About 1 minute for each tomato
What You'll Need
- Ripe tomatoes
- Coarse vegetable grater
- Strainer (optional)
- Measuring cup
- Choose the ripest tomatoes available. When a tomato is at its peak of ripeness, its skin is more inclined to fall away from the flesh.
- Cut the stems from the tomatoes, then cut the tomatoes in half across their width — not stem to bottom. Remove the seeds if you prefer, although this isn't customary in Greek cooking.
- Grate the meat side of the tomato using a coarse vegetable grater. Hold the grater and the tomato over a bowl or measuring cup, grating down as close to the skin as possible. Do not grate the skin. You'll know when you're getting close because you'll be able to feel the grater's surface through the tomato. This method will give you both the juice and the pulp.

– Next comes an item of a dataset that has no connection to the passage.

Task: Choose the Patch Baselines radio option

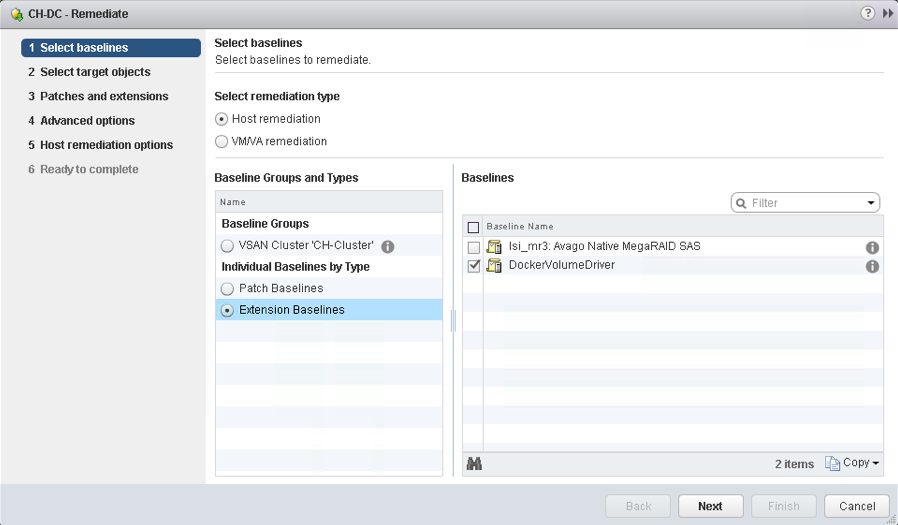Action: pyautogui.click(x=228, y=288)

- If you don't want the juice, or if you want to keep the juice and the pulp separate, place a strainer over the bowl or cup to catch the pulp, allowing the juice to spill through to the bowl or cup underneath.
- Discard the tomato skins, or freeze them to later use in stock.
- If your grater has holes of various sizes, aim for the largest ones.
- If you want to freeze the pulp or the pulp and the juice together, simply place it in freezer bags.
- Take care to place your fingers flat against the tomato and keep them closed when you begin grating the tomato. This serves two purposes. If you press with your palm, you'll have to worry about where your fingers are. You're less likely to abrade your fingers if you use them to hold the tomato, and you'll be better able to feel the grater's surface when you're getting close to the skin. Either way, apply a slight bit of pressure to ensure that the pulp and juice go through the grater rather than squeezing out the sides and making a mess.
- There's no end to what you can do with the pulp when you've made it. Your sauce will be much better than if you had purchased canned tomatoes, and for such a scant investment of time. Use the pulp to top crostinis or Greek bruschetta, also called dakos or koukouvayia. Combine the juice with a little olive oil, vinegar, salt and pepper for an out-of-this-world vinaigrette.
- One pound of tomatoes (about four or five of them) should yield the same amount of pulp as a 14.5-ounce can.